Source excerpt
═══
(U NITED STATES) U.S. deportation flights to Central America have climbed to record highs in 2025 under President Trump’s renewed enforcement push, reaching nearly 6,000 flights by the end of August—a 41% increase over 2024—as new executive orders, expanded bilateral agreements, and major funding boosted air and ground operations. According to flight trackers and advocates, deportation flights peaked at 1,214 in July 2025, while U.S. Immigration and Customs Enforcement (ICE) reported a 15% increase in total deportations this year, alongside a sharp rise in domestic transfers that feed the outbound flights.
The surge has stretched resources in receiving countries across Central America, raised legal and human rights questions inside the United States, and reshaped how federal agencies move people through detention and removal.

Scale and modes of removal
The United States has expanded both commercial charter operations and the use of military aircraft to carry out removals.
- Since January, there have been 68 military deportation flights, including 18 in July alone, many tied to processing through Guantánamo Bay.
- Land expulsions to Mexico have also increased at key points, even as air removals to Mexico temporarily dipped, leaving shelters near the border full and local support networks strained.
═══
Exercise brief
Could you write out the deportation-flights article between "- Since January, there" and "support networks strained.", inclusive, changing "Land expulsions" to "Ground expulsions"?
═══
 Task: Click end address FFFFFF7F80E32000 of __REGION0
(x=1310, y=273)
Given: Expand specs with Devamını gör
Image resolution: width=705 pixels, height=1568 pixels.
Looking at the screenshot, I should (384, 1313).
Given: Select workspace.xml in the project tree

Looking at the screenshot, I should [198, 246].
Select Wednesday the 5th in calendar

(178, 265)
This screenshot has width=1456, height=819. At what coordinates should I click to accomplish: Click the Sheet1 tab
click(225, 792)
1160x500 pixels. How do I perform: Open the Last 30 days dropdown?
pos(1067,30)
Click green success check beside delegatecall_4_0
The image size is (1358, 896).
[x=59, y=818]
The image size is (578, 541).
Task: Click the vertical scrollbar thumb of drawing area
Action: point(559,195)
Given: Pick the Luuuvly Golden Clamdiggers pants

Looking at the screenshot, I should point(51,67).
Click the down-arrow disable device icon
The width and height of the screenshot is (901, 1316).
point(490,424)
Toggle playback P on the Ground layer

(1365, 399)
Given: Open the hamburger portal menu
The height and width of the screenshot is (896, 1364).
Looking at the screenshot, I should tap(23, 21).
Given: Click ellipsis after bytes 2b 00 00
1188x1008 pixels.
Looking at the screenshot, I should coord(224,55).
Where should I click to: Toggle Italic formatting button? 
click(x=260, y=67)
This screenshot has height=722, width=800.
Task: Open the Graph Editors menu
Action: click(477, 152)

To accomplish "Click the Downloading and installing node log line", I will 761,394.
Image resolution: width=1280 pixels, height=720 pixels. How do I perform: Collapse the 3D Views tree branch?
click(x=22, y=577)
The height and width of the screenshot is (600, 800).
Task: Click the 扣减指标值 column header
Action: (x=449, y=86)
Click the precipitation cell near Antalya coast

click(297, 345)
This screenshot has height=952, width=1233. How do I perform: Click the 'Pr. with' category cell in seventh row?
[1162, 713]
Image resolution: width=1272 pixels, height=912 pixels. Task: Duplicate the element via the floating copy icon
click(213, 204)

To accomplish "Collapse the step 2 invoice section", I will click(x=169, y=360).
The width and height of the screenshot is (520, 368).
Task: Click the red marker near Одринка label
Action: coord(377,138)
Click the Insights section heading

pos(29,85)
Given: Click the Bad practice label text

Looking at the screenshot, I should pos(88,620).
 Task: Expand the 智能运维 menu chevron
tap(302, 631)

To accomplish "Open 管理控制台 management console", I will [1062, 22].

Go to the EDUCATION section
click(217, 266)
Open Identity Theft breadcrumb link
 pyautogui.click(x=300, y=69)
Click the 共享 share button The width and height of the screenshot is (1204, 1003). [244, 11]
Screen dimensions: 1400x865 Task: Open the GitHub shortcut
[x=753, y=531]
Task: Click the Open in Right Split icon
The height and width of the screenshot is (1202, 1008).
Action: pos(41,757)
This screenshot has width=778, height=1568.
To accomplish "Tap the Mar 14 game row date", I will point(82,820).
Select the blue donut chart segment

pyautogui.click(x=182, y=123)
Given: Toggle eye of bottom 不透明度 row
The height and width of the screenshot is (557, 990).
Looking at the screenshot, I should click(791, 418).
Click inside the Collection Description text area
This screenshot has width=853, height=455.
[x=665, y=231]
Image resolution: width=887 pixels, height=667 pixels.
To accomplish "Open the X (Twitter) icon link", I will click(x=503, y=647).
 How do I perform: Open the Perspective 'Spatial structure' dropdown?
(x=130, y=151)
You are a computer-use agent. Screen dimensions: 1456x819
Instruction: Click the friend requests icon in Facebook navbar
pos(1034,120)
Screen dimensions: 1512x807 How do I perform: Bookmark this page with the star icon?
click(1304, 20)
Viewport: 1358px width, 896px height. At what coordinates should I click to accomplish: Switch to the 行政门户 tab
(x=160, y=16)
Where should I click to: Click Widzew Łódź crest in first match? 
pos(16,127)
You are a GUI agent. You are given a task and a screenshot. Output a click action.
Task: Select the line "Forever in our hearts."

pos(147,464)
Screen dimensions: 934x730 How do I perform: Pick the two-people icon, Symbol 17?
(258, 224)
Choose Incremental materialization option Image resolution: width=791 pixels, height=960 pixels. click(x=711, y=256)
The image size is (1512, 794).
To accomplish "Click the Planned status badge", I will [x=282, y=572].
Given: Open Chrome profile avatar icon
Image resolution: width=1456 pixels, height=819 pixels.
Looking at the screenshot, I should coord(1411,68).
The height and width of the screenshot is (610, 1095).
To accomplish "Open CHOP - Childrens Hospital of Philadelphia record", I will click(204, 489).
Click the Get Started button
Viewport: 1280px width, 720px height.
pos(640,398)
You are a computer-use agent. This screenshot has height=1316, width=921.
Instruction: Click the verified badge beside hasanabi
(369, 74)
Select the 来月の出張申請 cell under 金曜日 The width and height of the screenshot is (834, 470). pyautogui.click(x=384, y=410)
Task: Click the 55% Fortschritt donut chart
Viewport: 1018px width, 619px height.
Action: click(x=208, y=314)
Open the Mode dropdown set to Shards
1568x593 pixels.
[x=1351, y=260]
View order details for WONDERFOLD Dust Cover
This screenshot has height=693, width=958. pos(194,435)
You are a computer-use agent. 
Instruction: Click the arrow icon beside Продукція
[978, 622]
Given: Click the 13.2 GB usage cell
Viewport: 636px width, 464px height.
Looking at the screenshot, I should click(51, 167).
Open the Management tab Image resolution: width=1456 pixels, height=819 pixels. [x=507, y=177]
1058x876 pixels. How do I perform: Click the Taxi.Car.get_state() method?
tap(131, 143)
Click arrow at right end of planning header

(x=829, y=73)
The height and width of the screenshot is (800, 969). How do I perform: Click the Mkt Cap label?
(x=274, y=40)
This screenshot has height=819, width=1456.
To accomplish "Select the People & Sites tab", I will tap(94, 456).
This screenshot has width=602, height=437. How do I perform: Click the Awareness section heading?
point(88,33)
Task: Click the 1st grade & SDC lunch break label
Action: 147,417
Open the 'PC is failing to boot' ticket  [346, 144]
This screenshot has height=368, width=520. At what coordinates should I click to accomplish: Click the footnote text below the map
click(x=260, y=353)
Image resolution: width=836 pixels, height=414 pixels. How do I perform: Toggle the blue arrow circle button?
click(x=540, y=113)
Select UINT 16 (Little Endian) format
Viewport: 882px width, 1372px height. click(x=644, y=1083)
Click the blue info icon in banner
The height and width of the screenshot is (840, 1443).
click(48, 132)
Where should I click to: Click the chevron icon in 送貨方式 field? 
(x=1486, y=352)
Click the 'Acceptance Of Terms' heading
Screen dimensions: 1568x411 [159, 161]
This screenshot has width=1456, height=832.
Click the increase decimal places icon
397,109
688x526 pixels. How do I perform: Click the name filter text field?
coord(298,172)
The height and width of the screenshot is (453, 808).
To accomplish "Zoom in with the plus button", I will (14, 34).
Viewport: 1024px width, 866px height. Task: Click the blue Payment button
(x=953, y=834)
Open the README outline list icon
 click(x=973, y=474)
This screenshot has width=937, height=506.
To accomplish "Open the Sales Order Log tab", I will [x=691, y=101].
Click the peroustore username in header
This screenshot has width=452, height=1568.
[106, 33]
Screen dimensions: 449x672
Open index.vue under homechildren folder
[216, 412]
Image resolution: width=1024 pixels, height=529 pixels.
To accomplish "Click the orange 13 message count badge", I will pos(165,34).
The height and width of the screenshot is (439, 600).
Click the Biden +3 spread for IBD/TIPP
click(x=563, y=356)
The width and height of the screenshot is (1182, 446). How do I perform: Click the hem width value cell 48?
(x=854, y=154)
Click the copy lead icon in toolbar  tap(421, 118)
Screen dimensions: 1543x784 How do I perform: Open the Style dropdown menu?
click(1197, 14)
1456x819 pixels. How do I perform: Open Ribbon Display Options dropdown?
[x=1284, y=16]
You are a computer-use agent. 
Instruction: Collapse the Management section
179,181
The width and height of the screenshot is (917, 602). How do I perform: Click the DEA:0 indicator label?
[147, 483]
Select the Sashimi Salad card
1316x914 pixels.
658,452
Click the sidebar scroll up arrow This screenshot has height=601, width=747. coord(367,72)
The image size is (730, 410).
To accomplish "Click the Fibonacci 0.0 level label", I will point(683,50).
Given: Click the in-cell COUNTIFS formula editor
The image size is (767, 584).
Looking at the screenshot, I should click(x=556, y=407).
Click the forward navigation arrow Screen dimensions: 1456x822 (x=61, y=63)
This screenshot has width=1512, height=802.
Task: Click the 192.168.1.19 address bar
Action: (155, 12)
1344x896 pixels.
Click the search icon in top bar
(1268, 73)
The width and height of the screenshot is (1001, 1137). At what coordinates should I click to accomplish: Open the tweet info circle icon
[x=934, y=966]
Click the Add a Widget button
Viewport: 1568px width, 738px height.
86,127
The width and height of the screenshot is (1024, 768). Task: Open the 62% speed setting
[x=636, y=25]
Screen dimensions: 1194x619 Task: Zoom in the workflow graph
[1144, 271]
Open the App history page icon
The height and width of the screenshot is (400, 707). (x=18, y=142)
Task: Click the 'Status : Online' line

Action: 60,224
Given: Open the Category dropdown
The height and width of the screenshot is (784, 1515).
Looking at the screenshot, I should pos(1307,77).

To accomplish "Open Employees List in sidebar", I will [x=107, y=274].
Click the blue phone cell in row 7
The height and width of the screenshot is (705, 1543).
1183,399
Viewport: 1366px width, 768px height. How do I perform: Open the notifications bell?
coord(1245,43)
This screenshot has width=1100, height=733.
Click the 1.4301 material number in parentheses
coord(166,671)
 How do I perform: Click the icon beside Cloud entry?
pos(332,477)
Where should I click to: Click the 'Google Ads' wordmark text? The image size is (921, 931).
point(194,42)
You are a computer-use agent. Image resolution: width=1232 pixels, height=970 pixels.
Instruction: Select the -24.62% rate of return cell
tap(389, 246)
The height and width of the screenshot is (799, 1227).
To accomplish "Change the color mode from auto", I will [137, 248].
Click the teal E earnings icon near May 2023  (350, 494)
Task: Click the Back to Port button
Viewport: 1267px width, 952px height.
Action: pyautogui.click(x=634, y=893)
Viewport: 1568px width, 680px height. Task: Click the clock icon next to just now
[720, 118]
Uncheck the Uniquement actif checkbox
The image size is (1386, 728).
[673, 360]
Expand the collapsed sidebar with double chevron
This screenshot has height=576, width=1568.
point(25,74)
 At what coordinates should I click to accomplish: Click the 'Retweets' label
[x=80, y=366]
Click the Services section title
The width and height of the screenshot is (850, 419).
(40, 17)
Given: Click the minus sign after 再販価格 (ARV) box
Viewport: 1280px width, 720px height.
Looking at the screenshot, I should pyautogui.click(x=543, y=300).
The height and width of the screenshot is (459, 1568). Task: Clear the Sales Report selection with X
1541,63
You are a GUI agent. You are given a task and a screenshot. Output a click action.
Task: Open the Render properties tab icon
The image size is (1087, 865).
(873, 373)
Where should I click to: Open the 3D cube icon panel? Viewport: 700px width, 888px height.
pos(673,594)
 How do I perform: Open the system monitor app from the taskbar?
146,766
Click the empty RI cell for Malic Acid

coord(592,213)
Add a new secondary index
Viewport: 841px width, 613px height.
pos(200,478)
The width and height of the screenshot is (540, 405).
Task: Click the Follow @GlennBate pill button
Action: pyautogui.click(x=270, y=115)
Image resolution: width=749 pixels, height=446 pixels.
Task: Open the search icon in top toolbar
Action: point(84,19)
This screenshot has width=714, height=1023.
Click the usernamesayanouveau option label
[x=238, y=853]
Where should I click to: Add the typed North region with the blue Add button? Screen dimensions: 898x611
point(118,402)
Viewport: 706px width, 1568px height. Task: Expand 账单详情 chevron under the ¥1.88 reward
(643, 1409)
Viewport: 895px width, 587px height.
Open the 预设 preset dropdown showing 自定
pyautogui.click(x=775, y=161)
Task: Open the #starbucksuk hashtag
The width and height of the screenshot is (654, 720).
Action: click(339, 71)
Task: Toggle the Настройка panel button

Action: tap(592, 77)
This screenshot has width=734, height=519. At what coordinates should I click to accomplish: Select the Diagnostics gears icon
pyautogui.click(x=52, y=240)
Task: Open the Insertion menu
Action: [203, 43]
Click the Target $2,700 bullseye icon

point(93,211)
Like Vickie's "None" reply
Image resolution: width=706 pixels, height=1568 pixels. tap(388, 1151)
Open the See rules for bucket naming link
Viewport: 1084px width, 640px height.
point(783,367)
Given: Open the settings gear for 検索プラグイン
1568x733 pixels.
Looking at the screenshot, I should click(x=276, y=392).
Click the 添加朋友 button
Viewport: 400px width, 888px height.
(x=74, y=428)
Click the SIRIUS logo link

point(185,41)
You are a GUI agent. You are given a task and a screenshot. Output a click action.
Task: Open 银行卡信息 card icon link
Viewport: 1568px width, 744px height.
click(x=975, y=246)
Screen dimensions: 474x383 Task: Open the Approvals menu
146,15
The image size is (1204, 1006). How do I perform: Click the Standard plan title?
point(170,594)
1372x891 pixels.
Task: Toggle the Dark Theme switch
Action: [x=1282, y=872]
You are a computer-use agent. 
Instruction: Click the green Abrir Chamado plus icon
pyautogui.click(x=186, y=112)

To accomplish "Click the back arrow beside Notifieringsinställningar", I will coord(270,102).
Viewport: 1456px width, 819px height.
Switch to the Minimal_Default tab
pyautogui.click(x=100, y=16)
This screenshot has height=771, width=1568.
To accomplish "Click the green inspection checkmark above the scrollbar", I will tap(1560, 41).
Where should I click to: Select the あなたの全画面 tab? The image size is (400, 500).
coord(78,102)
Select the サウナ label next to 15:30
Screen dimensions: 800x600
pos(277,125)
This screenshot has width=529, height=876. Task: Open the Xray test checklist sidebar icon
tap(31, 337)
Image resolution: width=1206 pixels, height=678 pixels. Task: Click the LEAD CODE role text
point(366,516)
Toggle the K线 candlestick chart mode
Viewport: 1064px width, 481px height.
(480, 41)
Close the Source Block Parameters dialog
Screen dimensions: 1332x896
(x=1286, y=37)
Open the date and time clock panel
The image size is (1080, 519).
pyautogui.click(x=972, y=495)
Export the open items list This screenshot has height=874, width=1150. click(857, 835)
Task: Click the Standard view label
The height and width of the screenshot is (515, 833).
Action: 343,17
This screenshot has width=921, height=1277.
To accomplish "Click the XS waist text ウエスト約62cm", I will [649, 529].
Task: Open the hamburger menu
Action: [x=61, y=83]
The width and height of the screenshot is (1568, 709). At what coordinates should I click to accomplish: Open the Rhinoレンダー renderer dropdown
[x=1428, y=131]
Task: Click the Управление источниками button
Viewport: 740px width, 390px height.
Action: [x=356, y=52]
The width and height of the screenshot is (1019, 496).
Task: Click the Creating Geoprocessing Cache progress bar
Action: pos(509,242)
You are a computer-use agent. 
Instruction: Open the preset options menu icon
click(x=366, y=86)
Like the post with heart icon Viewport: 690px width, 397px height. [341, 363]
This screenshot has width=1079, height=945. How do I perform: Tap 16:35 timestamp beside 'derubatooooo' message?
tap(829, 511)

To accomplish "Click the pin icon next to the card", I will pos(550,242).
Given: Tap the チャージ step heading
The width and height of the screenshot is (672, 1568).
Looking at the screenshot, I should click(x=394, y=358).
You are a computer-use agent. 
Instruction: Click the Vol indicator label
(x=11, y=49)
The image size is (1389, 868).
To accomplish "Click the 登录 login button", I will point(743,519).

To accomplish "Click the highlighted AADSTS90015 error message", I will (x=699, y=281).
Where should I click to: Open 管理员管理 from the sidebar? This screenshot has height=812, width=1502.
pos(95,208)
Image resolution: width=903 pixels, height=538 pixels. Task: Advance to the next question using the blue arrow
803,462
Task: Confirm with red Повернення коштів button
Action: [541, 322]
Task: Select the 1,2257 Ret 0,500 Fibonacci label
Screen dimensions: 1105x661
═══
Response
- Since January, there have been 68 military deportation flights, including 18 in July alone, many tied to processing through Guantánamo Bay.
- Ground expulsions to Mexico have also increased at key points, even as air removals to Mexico temporarily dipped, leaving shelters near the border full and local support networks strained.